“They say that nobody is perfect. Then they say that practice makes perfect. I wish they’d make up their minds.” – Winston Churchill
I have had a battle with just this issue for a large portion of my lifetime. You see, I’m a perfectionist, and there are many more of us out there than you’d think. We want to make sure everything we do is the best it can possibly be, so we take a lot of time and energy on every single facet of our lives. No one tells us the impossibility of our venture, or if they do they are easily tuned out in the face of the overall goal. We are singularly focused, and we don’t stop until we think we’ve achieved what is essentially unachievable — perfection.

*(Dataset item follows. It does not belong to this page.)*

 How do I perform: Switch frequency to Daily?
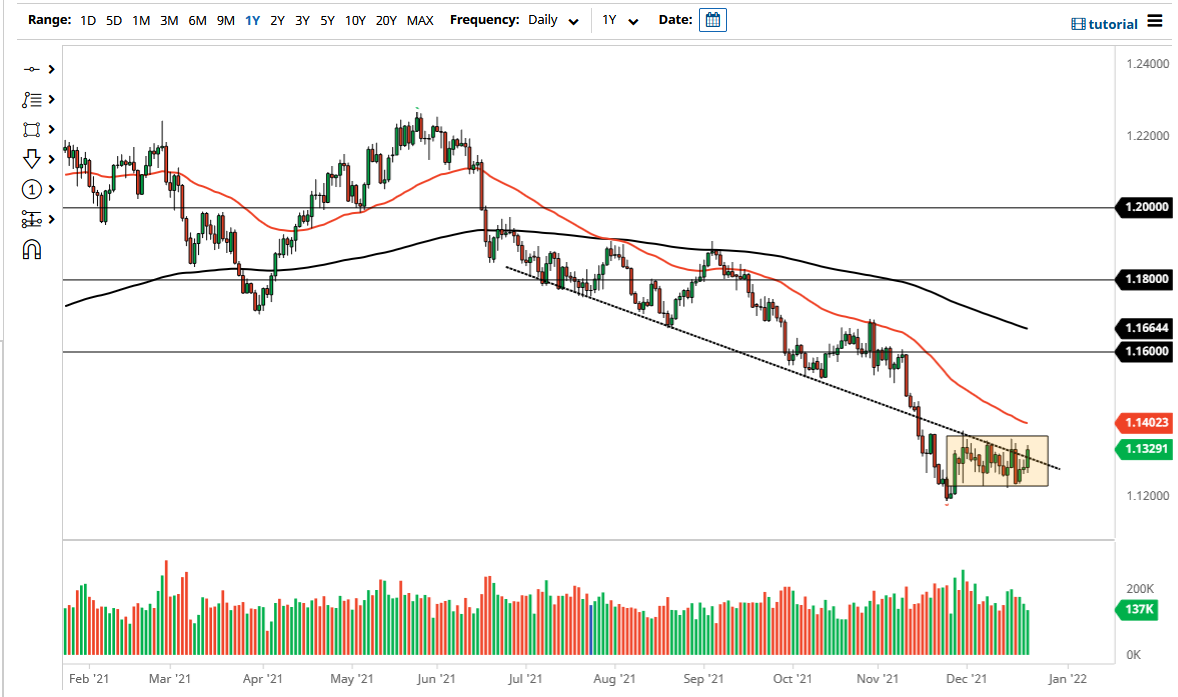tap(545, 19)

That was the topic around the water cooler this week.
From an early age we are perceived as perfect by our parents, or at least most of us were. “Isn’t he just the most perfect baby you’ve ever seen?” Then we’re held up to that impossible goal as we grow older. “Why aren’t you perfect?” As if we could get there just because our parents harp on us about our inadequacies. As if they themselves are perfect. And others around the water cooler agreed with me on this. In fact, one of my coworkers insists that’s why she has been through so much therapy in her life, trying to cast off the expectations of perfection that have dogged her (because of her mother) her entire life. I can definitely relate, having recently gone through therapy myself based on my own unrealistic expectations of myself that had created a lot of stress in my life.

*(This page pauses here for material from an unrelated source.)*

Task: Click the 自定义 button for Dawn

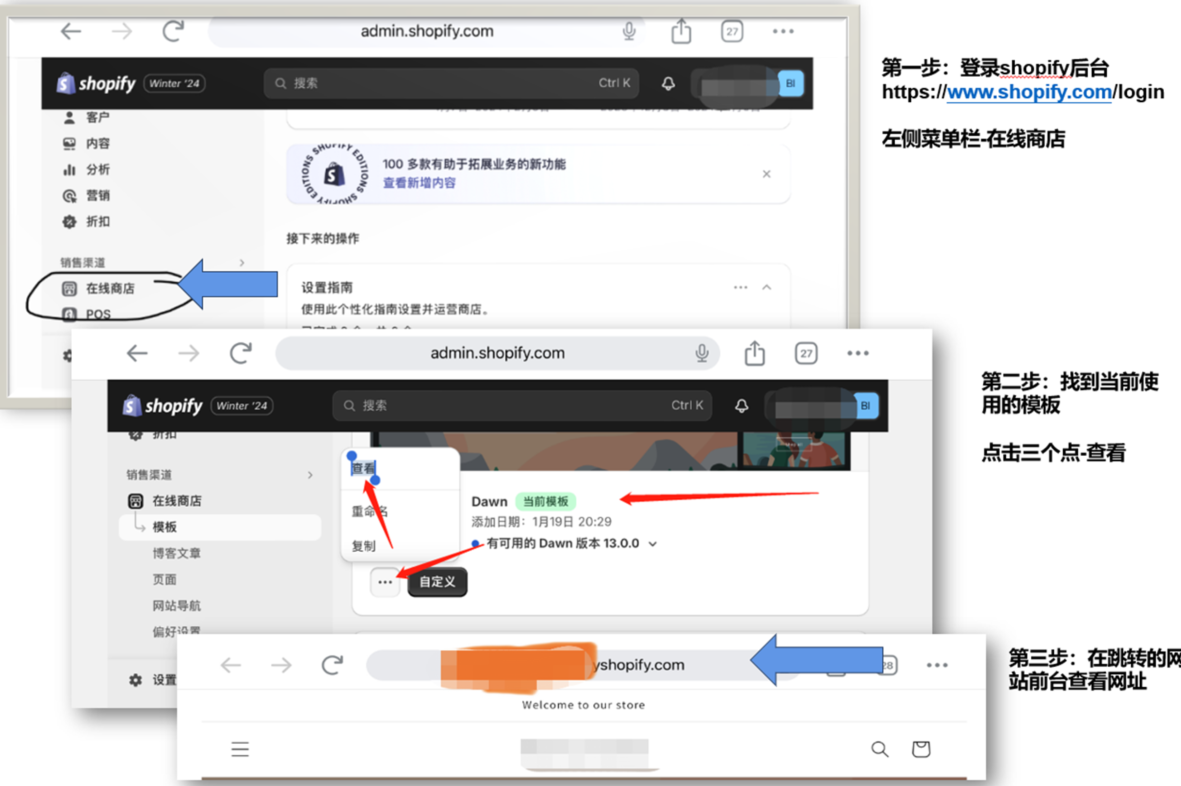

“The thing that is really hard, and is really amazing, is giving up on being perfect and beginning the work of becoming yourself.” – Anna Quindlen
We are imperfect beings. That’s the nature of humanity. Another of my coworkers admitted to not really living her life until she admitted this to herself, until she embraced her imperfections that made her uniquely her, and learned to embrace herself for who she really was. I think too many of us never reach this point because we’re also told from an early age that we can be anything we want to be, which we translate into “We HAVE TO do everything we can to reach your expectations of us.” It’s common knowledge that parents themselves have a host of expectations for us, so that they can live vicariously through their children, but it’s really what we want that’s important. Knowing ourselves is paramount when considering what will make us happy. And we can’t do that until we’ve shed the masks we have been forced to wear to maintain the “perfect” exterior our parents (and indeed society as well) want to see.

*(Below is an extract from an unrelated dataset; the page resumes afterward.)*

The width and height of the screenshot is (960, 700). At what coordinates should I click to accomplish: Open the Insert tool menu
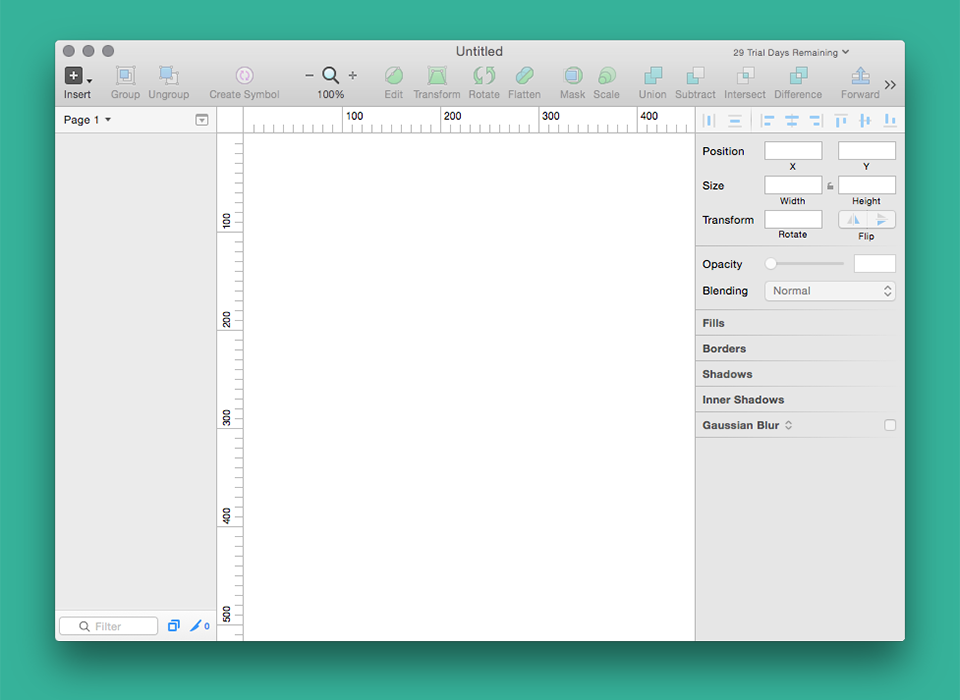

“We’ll love you just the way you are, if you’re perfect.” – Alanis Morissette
The consensus among us was that we need to stop listening to others and just listen to ourselves, what our brains and hearts are trying to tell us. It can get really confusing and frustrating listening to so many others, trying to be what they think we should be, or what they imagine we are. We have to break out of those cycles or we will never find ourselves, much less make our peace with what we are. Which is imperfect. Which is normal. Embrace yourself and you’ll find yourself. Being perfect is a myth. Live in the real world. You’ll be happier for it.